The Loss Prevention Bulletin (LPB) was first published in 1974 in response to the disastrous explosion at Flixborough. In the many discussions that took place after Flixborough to identify what IChemE might do to help prevent such accidents, it was agreed to produce a publication in which subscribing companies could share information on accidents within their companies and elsewhere, and the lessons that others could learn to avoid repeating the same mistakes.

The first issue of the Loss Prevention Bulletin appeared in December 1974 and consisted mainly of items from Trevor Kletz’s renowned ICI Newsletters. A founding principle was that the anonymity of the companies and the locations of the accidents should be preserved if required, so that important lessons could be learned and shared without fear of embarrassment or recrimination.

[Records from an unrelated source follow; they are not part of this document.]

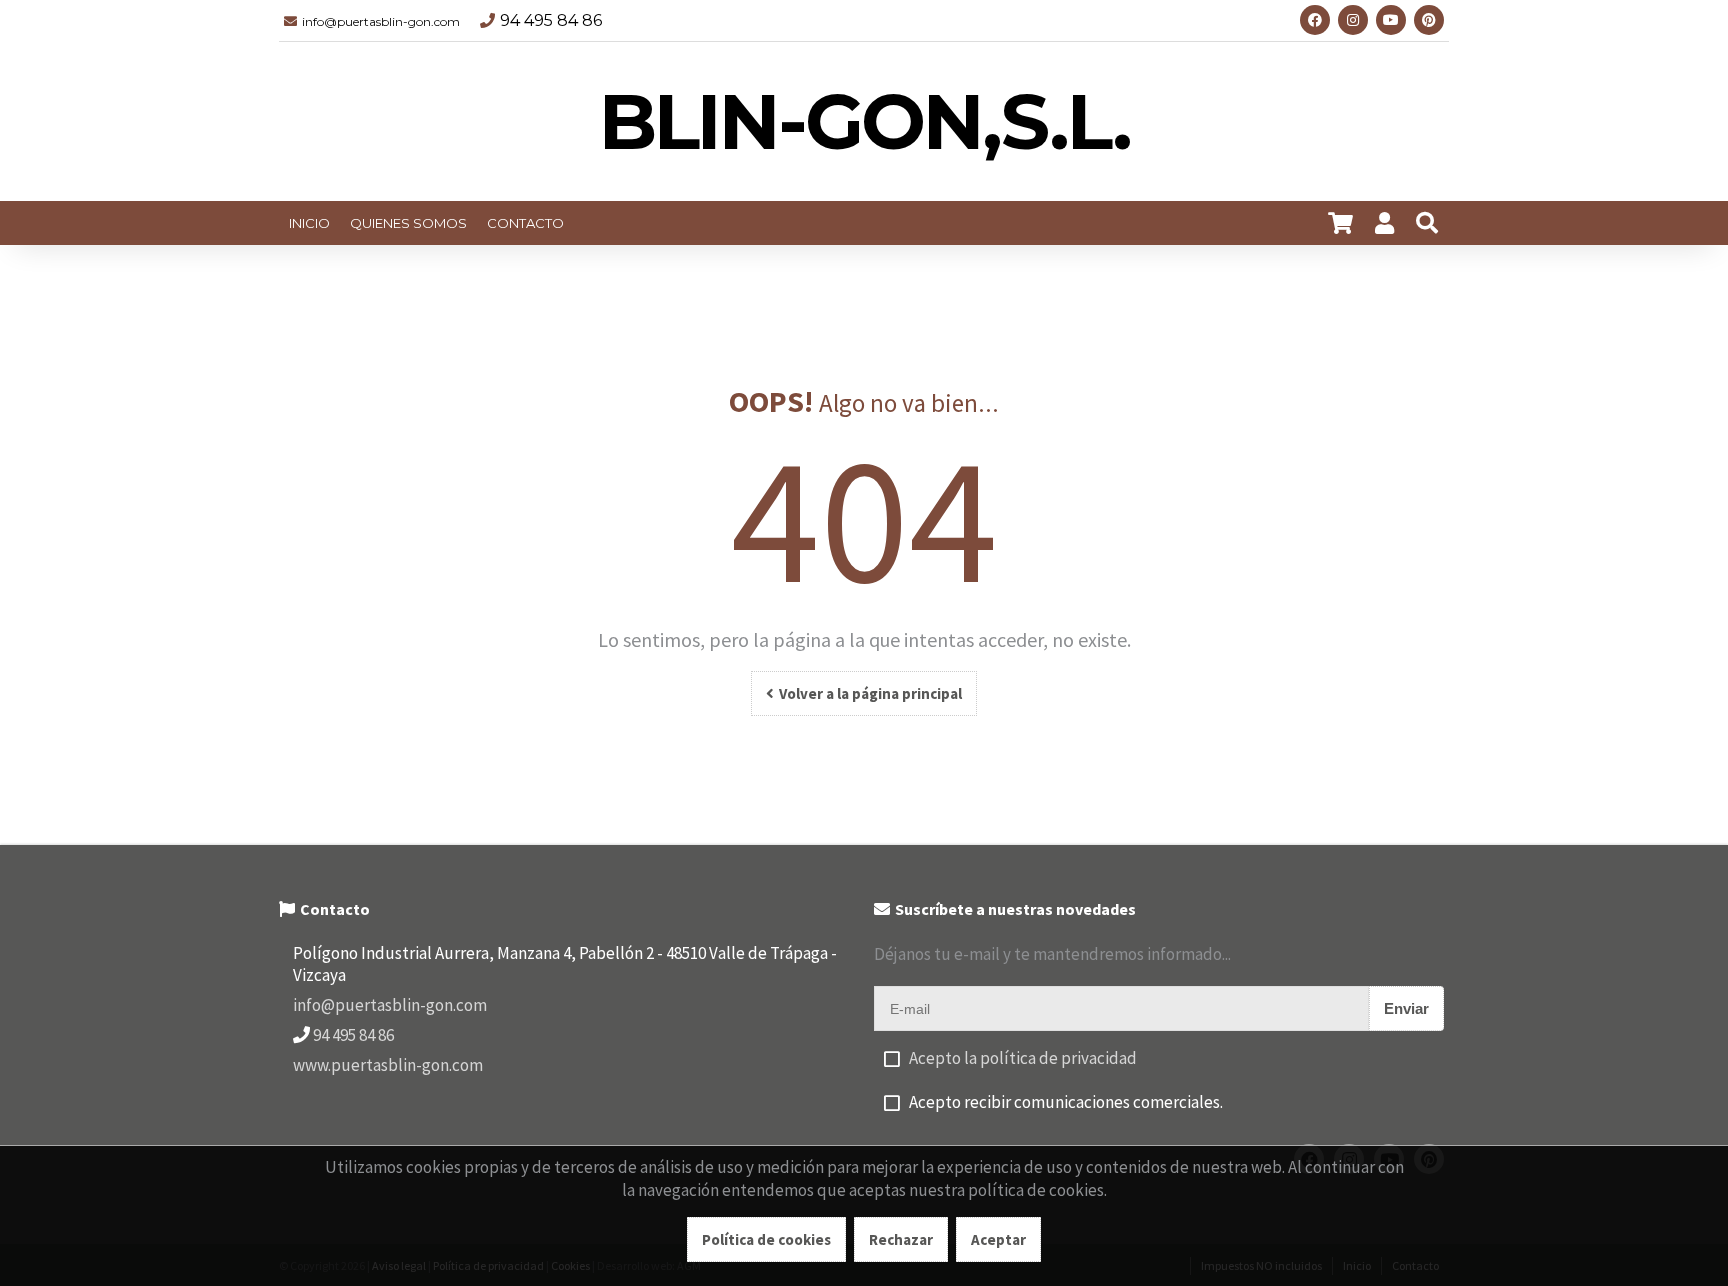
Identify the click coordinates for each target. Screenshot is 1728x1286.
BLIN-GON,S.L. (864, 121)
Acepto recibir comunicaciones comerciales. (1066, 1102)
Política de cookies (766, 1239)
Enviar (1406, 1008)
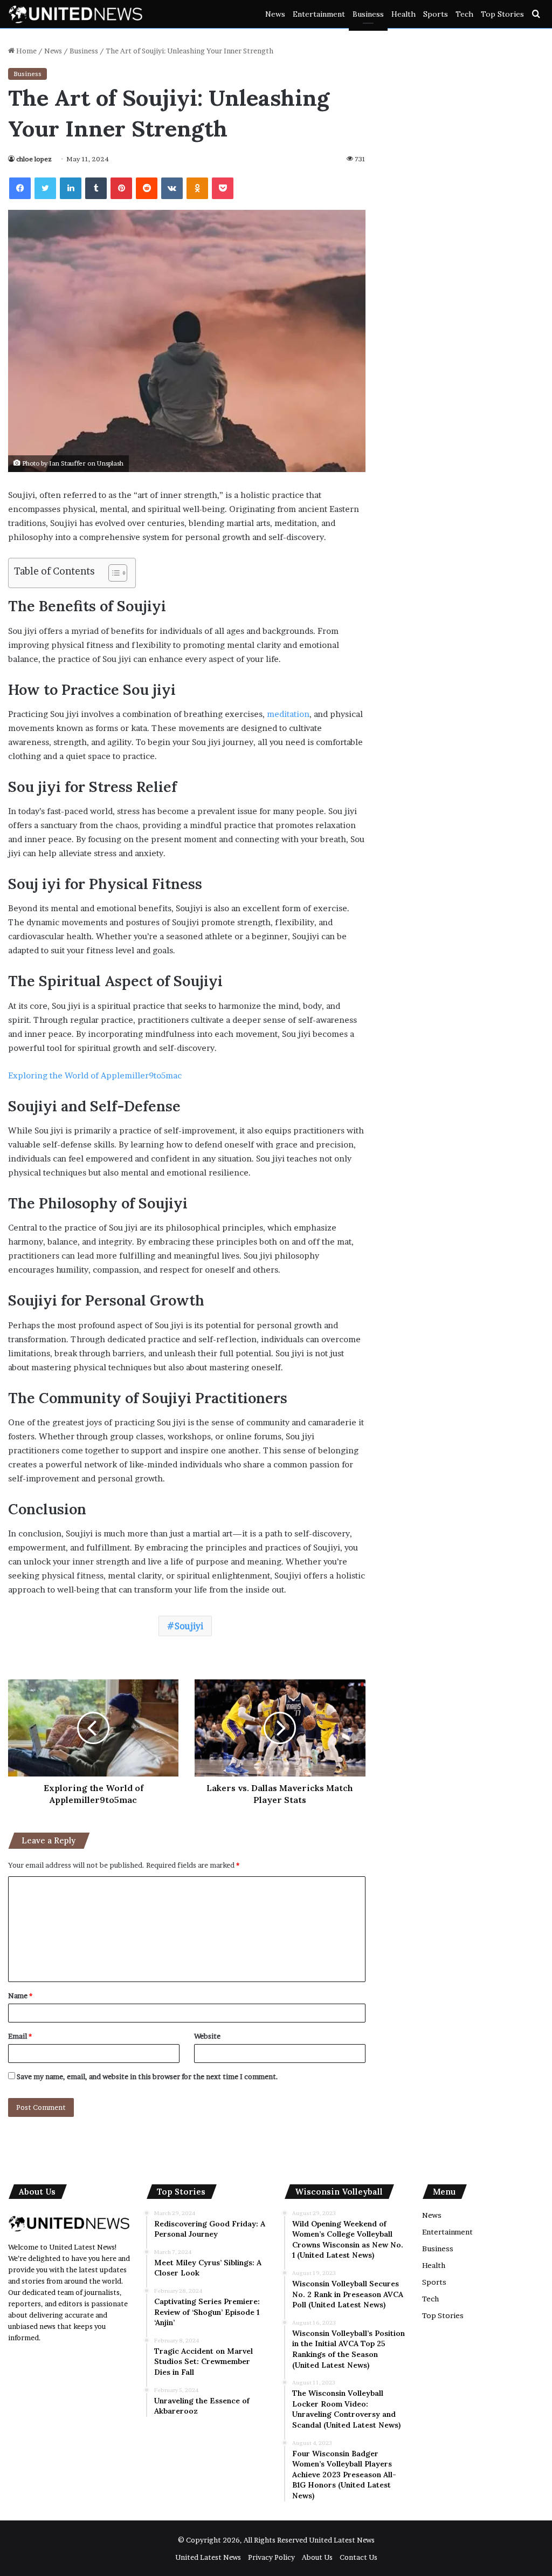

Over the ensuing forty years, LPB has covered in depth the major process industry accidents, such as Bhopal, Seveso, Piper Alpha, Texas City, Buncefield, as well as scores of less well known incidents and near-misses whose details would not be widely available from other sources. Numerous special issues have been published focussing on specific hazards commonly found in the process industry, for example – confined space entry, accidents during start-up and shutdown, laboratory hazards. LPB also looks beyond the boundaries of the process industry to draw out the applicable lessons from accidents in other industries: the Uberlingen air crash; the Channel Tunnel fire and the sinking of the HMS Costa Concordia, amongst others covered in LPB, all have relevant learning for the process industry. In addition, LPB also publishes guidance on good systems of loss prevention and process safety management on the principle of ‘continuous improvement.’

LPB’s objective of sharing information with the aim of improving process safety is recognised by other bodies, and shares many of the same objectives as the UK CIA’s Responsible Care programme; the US Chemical Safety Board and the European Commission’s Major Accident Hazards Bureau. As such, LPB relies on organisations continuing willingness to share the lessons they have learned with others. The result is a growing archive of material providing an invaluable resource for process safety professionals worldwide, which continues to have an important role in disseminating the lessons learned from incidents past and present.